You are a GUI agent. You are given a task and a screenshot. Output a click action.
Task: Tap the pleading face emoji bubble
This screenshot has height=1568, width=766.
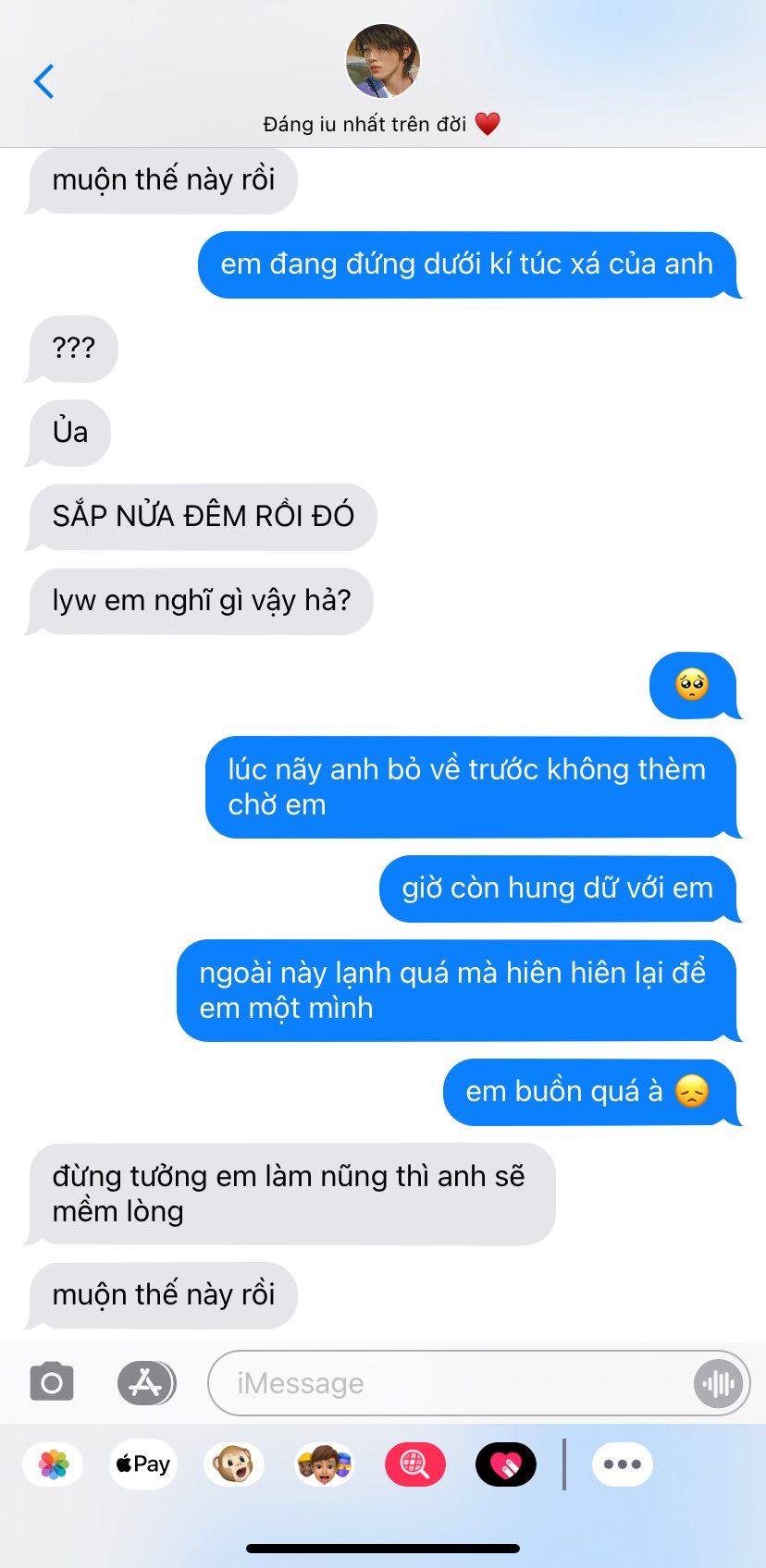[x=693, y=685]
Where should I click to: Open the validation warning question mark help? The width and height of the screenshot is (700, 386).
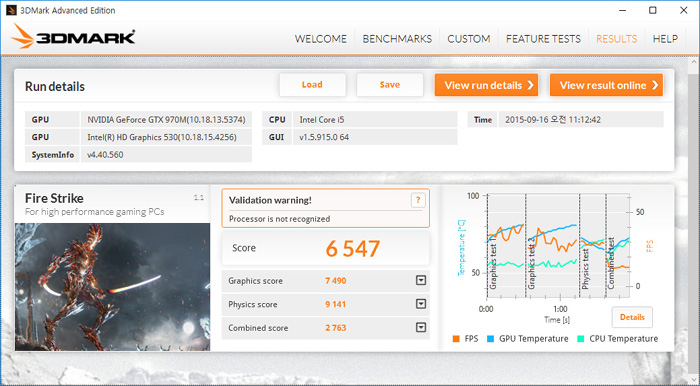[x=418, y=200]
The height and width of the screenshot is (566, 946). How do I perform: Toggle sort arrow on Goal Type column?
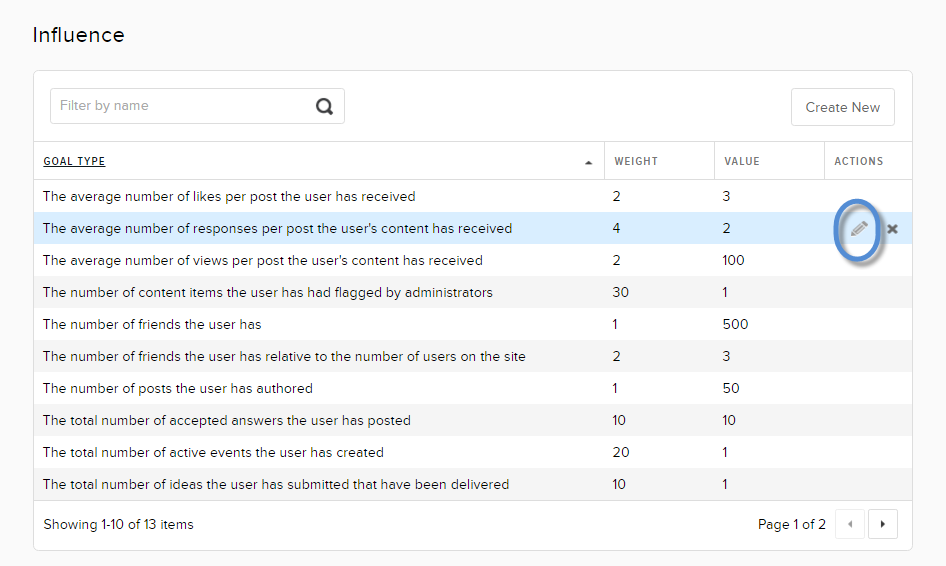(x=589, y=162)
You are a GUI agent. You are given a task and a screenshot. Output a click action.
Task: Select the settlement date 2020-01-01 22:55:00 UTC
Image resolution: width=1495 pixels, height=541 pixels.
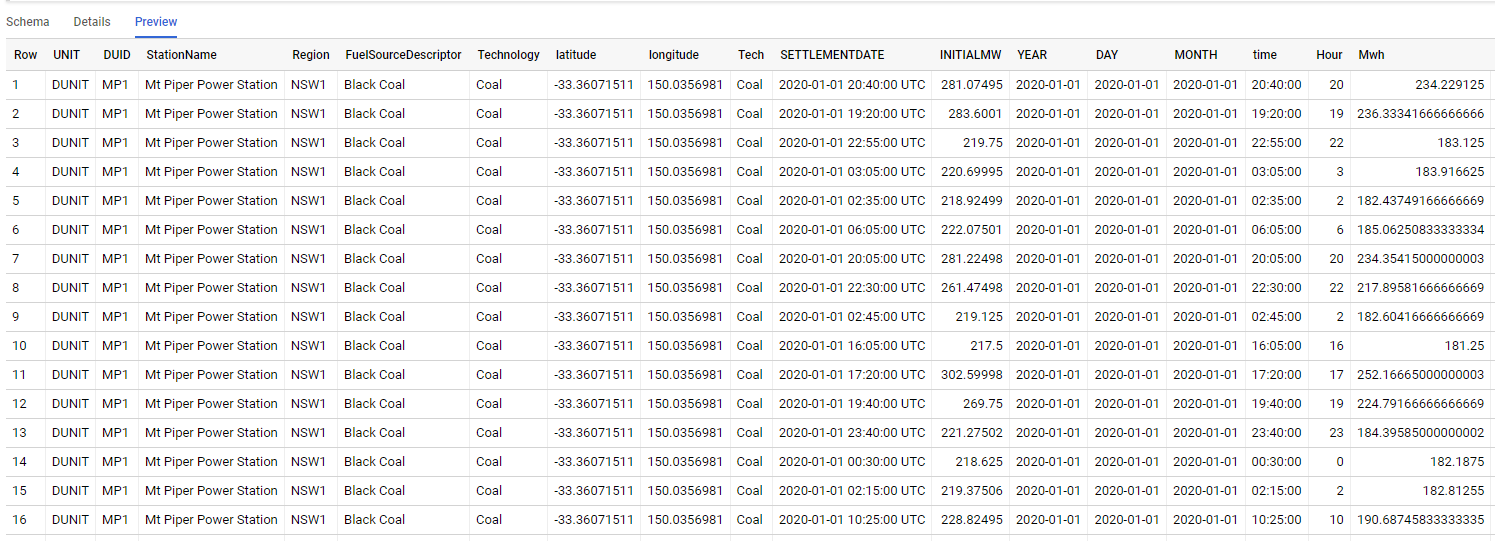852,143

--

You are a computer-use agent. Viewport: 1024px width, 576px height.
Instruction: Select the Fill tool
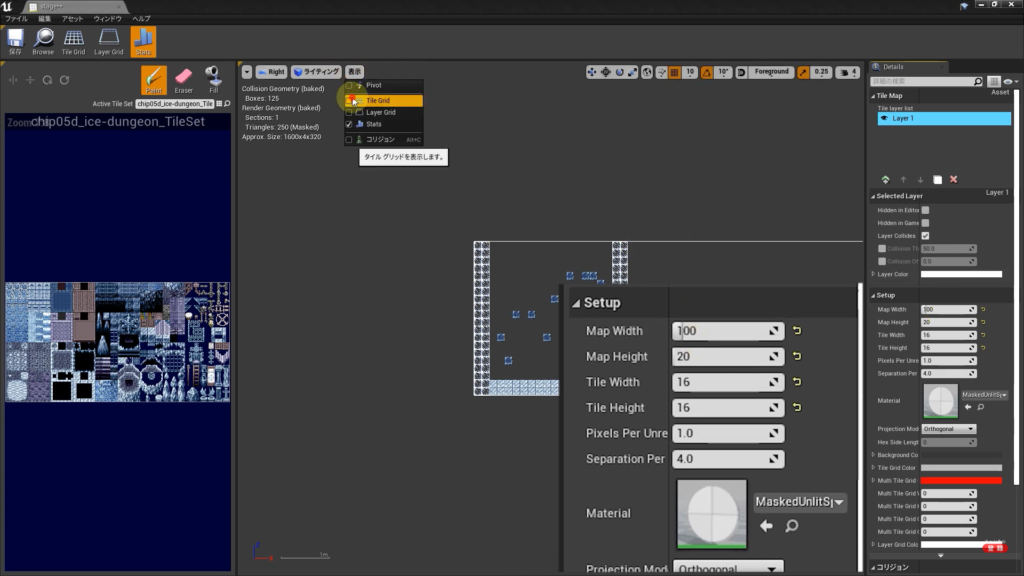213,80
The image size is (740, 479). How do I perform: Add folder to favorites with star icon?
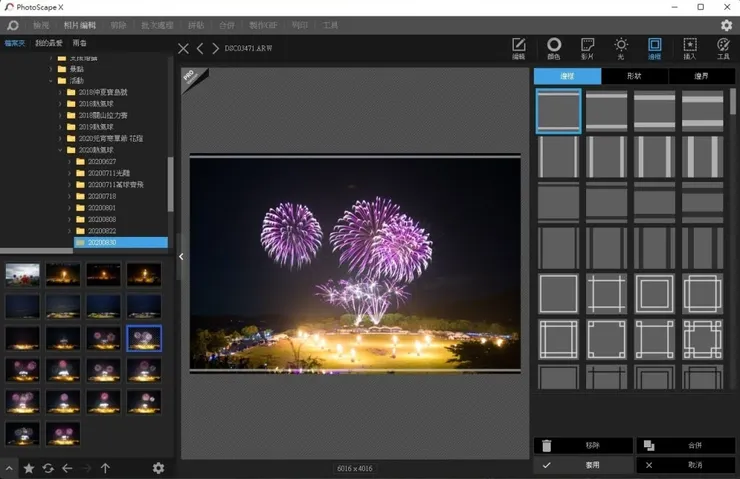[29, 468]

...

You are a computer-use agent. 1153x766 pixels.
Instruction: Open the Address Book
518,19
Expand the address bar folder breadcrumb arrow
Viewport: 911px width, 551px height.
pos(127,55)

### What needs to be done
Go over the data above and copy every line that has the word "agent" in it.

### Output for this exercise
You are a GUI agent. You are given a task and a screenshot. Output a click action.
You are a GUI agent. You are given a task and a screenshot. Output a click action.
You are a computer-use agent. Viewport: 1024px width, 576px height.
You are a computer-use agent. 1153x766 pixels.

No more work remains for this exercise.